> [Aim]: Copy out the rows below, substituting "Screenshot size" for every occurrence of "Screen dimensions"; keep everything else unchanged.

(Data listing)
## BEGIN

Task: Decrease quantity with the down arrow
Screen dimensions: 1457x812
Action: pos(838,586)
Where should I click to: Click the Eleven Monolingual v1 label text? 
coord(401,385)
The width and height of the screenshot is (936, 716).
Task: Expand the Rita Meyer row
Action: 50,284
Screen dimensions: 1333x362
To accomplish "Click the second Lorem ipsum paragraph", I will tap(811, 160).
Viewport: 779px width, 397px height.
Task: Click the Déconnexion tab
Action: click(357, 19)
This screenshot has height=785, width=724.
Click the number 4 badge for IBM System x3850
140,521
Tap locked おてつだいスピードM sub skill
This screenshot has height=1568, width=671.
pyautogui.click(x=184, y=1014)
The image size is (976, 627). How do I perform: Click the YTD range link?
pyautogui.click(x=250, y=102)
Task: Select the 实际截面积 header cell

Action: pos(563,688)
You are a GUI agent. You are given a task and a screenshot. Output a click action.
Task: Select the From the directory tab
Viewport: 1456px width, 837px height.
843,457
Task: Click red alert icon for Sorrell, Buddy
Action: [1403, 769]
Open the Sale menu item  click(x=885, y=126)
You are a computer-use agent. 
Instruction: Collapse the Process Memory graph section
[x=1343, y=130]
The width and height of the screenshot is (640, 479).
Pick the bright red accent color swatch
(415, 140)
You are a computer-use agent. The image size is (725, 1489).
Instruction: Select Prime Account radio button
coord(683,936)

## END

> [The reply]:
Task: Decrease quantity with the down arrow
Screenshot size: 1457x812
Action: pos(838,586)
Where should I click to: Click the Eleven Monolingual v1 label text? 
coord(401,385)
The width and height of the screenshot is (936, 716).
Task: Expand the Rita Meyer row
Action: 50,284
Screenshot size: 1333x362
To accomplish "Click the second Lorem ipsum paragraph", I will tap(811, 160).
Viewport: 779px width, 397px height.
Task: Click the Déconnexion tab
Action: click(357, 19)
This screenshot has height=785, width=724.
Click the number 4 badge for IBM System x3850
140,521
Tap locked おてつだいスピードM sub skill
This screenshot has height=1568, width=671.
pyautogui.click(x=184, y=1014)
The image size is (976, 627). How do I perform: Click the YTD range link?
pyautogui.click(x=250, y=102)
Task: Select the 实际截面积 header cell

Action: pos(563,688)
You are a GUI agent. You are given a task and a screenshot. Output a click action.
Task: Select the From the directory tab
Viewport: 1456px width, 837px height.
843,457
Task: Click red alert icon for Sorrell, Buddy
Action: [1403, 769]
Open the Sale menu item  click(x=885, y=126)
You are a computer-use agent. 
Instruction: Collapse the Process Memory graph section
[x=1343, y=130]
The width and height of the screenshot is (640, 479).
Pick the bright red accent color swatch
(415, 140)
You are a computer-use agent. The image size is (725, 1489).
Instruction: Select Prime Account radio button
coord(683,936)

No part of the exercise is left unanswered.